Dark-field microscopy for characterization of single molecule dynamics in vitro and in vivo

Abstract

Dark-field microscopy directly detects scattered light from a sample, and therefore requires no fluorescent labeling for single molecule detection. The technique has been extensively used for spectral characterization of nanoscopic particles, but its sensitivity to variations in molecular density has not been explored. 3D chromosome topology plays important roles in regulating life processes. Physical characteristics of DNA (e.g. persistence length) and its interaction with numerous proteins and polyamines determine chromosome and chromatin 3D topology. We herein demonstrate the capacity of dark-field microscopy in real-time monitoring of single DNA molecules' conformation and dynamics.
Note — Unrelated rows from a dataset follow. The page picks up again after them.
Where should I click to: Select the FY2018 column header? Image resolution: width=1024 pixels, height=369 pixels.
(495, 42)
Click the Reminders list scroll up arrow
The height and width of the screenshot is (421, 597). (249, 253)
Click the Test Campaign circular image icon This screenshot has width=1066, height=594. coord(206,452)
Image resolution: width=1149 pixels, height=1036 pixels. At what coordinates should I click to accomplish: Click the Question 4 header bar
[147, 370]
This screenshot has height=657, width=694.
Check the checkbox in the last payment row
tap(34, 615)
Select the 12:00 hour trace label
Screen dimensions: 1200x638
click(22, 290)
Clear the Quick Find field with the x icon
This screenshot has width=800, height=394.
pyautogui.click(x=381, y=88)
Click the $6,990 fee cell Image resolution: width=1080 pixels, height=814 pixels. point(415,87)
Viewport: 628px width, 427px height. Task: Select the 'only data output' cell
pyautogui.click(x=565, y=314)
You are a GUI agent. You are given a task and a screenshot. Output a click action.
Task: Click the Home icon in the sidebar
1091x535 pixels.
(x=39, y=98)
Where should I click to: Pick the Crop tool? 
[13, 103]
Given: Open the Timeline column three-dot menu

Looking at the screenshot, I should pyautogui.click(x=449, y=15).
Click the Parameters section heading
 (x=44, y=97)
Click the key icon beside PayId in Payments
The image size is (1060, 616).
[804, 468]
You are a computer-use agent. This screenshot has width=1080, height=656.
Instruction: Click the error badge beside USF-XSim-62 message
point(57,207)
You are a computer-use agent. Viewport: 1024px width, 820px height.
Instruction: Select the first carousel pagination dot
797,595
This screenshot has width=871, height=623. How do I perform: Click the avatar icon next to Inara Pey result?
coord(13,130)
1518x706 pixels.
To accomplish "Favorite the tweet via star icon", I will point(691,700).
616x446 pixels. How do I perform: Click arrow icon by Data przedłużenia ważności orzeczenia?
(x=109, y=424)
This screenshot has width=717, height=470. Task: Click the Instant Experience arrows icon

Without fluorescent staining, DNA molecules remain intact in physical characteristics like persistence length, net charges and width of the chain. Exclusion of photobleaching and photocleavage effects allows long-term imaging of bare DNA chains at high ionic strength, in shear flows and in the presence of condensing and stretching agents. Furthermore, our studies reveal that the brightness of single molecules during dark-field imaging is determined by DNA conformation, dark when being stretched and bright upon condensation. The sensitivity of dark-field microscopy to nonuniform distribution of molecular density allows us to study the dynamic activities of the transcriptional factor within the cell membrane. In contrast to a fluorescently tagged antibody, which binds to a specific signaling pathway, variations in molecular density across the nuclear envelope can better represent cellular responses upon stimulation.